▶ _TASK_:
Copy out every line of the listing below, keeping each one identical to the original.
>> Begin TASK INPUTS
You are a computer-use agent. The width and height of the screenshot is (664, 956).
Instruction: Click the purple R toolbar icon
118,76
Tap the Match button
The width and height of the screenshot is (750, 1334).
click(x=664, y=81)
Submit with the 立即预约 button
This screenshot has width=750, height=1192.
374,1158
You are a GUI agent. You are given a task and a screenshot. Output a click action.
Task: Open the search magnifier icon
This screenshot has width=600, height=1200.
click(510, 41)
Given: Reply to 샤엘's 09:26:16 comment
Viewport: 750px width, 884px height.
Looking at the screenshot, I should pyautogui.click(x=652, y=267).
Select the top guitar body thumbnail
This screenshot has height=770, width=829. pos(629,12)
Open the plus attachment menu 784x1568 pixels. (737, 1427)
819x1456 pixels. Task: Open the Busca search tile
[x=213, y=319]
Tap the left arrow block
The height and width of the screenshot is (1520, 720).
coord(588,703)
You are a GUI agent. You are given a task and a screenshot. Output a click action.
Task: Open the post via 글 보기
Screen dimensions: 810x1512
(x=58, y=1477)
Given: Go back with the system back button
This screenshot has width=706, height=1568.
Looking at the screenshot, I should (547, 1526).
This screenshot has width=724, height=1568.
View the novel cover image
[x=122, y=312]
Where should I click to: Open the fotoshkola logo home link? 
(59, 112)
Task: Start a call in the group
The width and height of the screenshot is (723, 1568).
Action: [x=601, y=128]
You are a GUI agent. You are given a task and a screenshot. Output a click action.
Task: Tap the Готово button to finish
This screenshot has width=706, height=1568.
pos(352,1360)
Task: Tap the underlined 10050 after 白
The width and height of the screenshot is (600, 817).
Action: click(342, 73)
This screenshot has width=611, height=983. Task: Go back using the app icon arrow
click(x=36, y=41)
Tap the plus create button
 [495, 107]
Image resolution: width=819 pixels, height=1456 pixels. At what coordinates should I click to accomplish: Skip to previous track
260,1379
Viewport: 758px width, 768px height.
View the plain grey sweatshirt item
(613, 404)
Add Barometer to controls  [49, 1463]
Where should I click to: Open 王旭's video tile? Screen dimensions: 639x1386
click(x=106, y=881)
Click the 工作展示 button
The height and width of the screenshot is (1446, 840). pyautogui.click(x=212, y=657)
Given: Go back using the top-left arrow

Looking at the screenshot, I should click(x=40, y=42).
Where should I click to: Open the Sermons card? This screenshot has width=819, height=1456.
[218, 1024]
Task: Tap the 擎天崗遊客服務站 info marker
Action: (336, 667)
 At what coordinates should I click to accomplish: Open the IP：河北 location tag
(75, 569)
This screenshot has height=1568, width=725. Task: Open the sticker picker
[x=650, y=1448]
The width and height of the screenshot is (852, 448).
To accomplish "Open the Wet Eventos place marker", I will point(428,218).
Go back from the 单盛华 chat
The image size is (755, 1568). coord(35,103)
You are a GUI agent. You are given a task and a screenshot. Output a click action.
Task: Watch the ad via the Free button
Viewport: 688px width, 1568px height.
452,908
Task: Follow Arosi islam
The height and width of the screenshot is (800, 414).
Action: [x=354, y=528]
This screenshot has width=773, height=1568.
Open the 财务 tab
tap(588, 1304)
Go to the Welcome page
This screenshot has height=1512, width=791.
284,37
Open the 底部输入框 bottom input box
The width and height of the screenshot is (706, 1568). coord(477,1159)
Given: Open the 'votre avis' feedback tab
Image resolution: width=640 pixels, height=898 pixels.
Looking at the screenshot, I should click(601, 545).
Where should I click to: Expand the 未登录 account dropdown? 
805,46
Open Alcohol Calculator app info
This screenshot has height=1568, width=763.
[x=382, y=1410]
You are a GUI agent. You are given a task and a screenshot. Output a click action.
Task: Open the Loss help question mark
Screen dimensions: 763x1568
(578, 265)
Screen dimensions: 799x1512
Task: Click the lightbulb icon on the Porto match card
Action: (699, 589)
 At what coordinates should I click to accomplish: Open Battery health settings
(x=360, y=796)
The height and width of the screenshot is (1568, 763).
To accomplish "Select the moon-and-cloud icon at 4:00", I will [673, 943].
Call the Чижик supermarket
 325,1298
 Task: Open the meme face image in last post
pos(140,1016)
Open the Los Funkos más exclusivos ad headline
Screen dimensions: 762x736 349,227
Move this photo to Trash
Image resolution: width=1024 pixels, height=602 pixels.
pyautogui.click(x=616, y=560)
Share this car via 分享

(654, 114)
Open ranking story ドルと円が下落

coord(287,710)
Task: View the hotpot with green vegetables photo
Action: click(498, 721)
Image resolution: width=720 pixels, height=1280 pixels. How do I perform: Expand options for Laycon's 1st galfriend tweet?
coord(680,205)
>> End TASK INPUTS
▶ _RESPONSE_:
You are a computer-use agent. The width and height of the screenshot is (664, 956).
Instruction: Click the purple R toolbar icon
118,76
Tap the Match button
The width and height of the screenshot is (750, 1334).
click(x=664, y=81)
Submit with the 立即预约 button
This screenshot has width=750, height=1192.
374,1158
You are a GUI agent. You are given a task and a screenshot. Output a click action.
Task: Open the search magnifier icon
This screenshot has width=600, height=1200.
click(510, 41)
Given: Reply to 샤엘's 09:26:16 comment
Viewport: 750px width, 884px height.
Looking at the screenshot, I should pyautogui.click(x=652, y=267).
Select the top guitar body thumbnail
This screenshot has height=770, width=829. pos(629,12)
Open the plus attachment menu 784x1568 pixels. (737, 1427)
819x1456 pixels. Task: Open the Busca search tile
[x=213, y=319]
Tap the left arrow block
The height and width of the screenshot is (1520, 720).
coord(588,703)
You are a GUI agent. You are given a task and a screenshot. Output a click action.
Task: Open the post via 글 보기
Screen dimensions: 810x1512
(x=58, y=1477)
Given: Go back with the system back button
This screenshot has width=706, height=1568.
Looking at the screenshot, I should (547, 1526).
This screenshot has width=724, height=1568.
View the novel cover image
[x=122, y=312]
Where should I click to: Open the fotoshkola logo home link? 
(59, 112)
Task: Start a call in the group
The width and height of the screenshot is (723, 1568).
Action: [x=601, y=128]
You are a GUI agent. You are given a task and a screenshot. Output a click action.
Task: Tap the Готово button to finish
This screenshot has width=706, height=1568.
pos(352,1360)
Task: Tap the underlined 10050 after 白
The width and height of the screenshot is (600, 817).
Action: click(342, 73)
This screenshot has width=611, height=983. Task: Go back using the app icon arrow
click(x=36, y=41)
Tap the plus create button
 [495, 107]
Image resolution: width=819 pixels, height=1456 pixels. At what coordinates should I click to accomplish: Skip to previous track
260,1379
Viewport: 758px width, 768px height.
View the plain grey sweatshirt item
(613, 404)
Add Barometer to controls  [49, 1463]
Where should I click to: Open 王旭's video tile? Screen dimensions: 639x1386
click(x=106, y=881)
Click the 工作展示 button
The height and width of the screenshot is (1446, 840). pyautogui.click(x=212, y=657)
Given: Go back using the top-left arrow

Looking at the screenshot, I should click(x=40, y=42).
Where should I click to: Open the Sermons card? This screenshot has width=819, height=1456.
[218, 1024]
Task: Tap the 擎天崗遊客服務站 info marker
Action: (336, 667)
 At what coordinates should I click to accomplish: Open the IP：河北 location tag
(75, 569)
This screenshot has height=1568, width=725. Task: Open the sticker picker
[x=650, y=1448]
The width and height of the screenshot is (852, 448).
To accomplish "Open the Wet Eventos place marker", I will point(428,218).
Go back from the 单盛华 chat
The image size is (755, 1568). coord(35,103)
You are a GUI agent. You are given a task and a screenshot. Output a click action.
Task: Watch the ad via the Free button
Viewport: 688px width, 1568px height.
452,908
Task: Follow Arosi islam
The height and width of the screenshot is (800, 414).
Action: [x=354, y=528]
This screenshot has width=773, height=1568.
Open the 财务 tab
tap(588, 1304)
Go to the Welcome page
This screenshot has height=1512, width=791.
284,37
Open the 底部输入框 bottom input box
The width and height of the screenshot is (706, 1568). coord(477,1159)
Given: Open the 'votre avis' feedback tab
Image resolution: width=640 pixels, height=898 pixels.
Looking at the screenshot, I should click(601, 545).
Where should I click to: Expand the 未登录 account dropdown? 
805,46
Open Alcohol Calculator app info
This screenshot has height=1568, width=763.
[x=382, y=1410]
You are a GUI agent. You are given a task and a screenshot. Output a click action.
Task: Open the Loss help question mark
Screen dimensions: 763x1568
(578, 265)
Screen dimensions: 799x1512
Task: Click the lightbulb icon on the Porto match card
Action: (699, 589)
 At what coordinates should I click to accomplish: Open Battery health settings
(x=360, y=796)
The height and width of the screenshot is (1568, 763).
To accomplish "Select the moon-and-cloud icon at 4:00", I will [673, 943].
Call the Чижик supermarket
 325,1298
 Task: Open the meme face image in last post
pos(140,1016)
Open the Los Funkos más exclusivos ad headline
Screen dimensions: 762x736 349,227
Move this photo to Trash
Image resolution: width=1024 pixels, height=602 pixels.
pyautogui.click(x=616, y=560)
Share this car via 分享

(654, 114)
Open ranking story ドルと円が下落

coord(287,710)
Task: View the hotpot with green vegetables photo
Action: click(498, 721)
Image resolution: width=720 pixels, height=1280 pixels. How do I perform: Expand options for Laycon's 1st galfriend tweet?
coord(680,205)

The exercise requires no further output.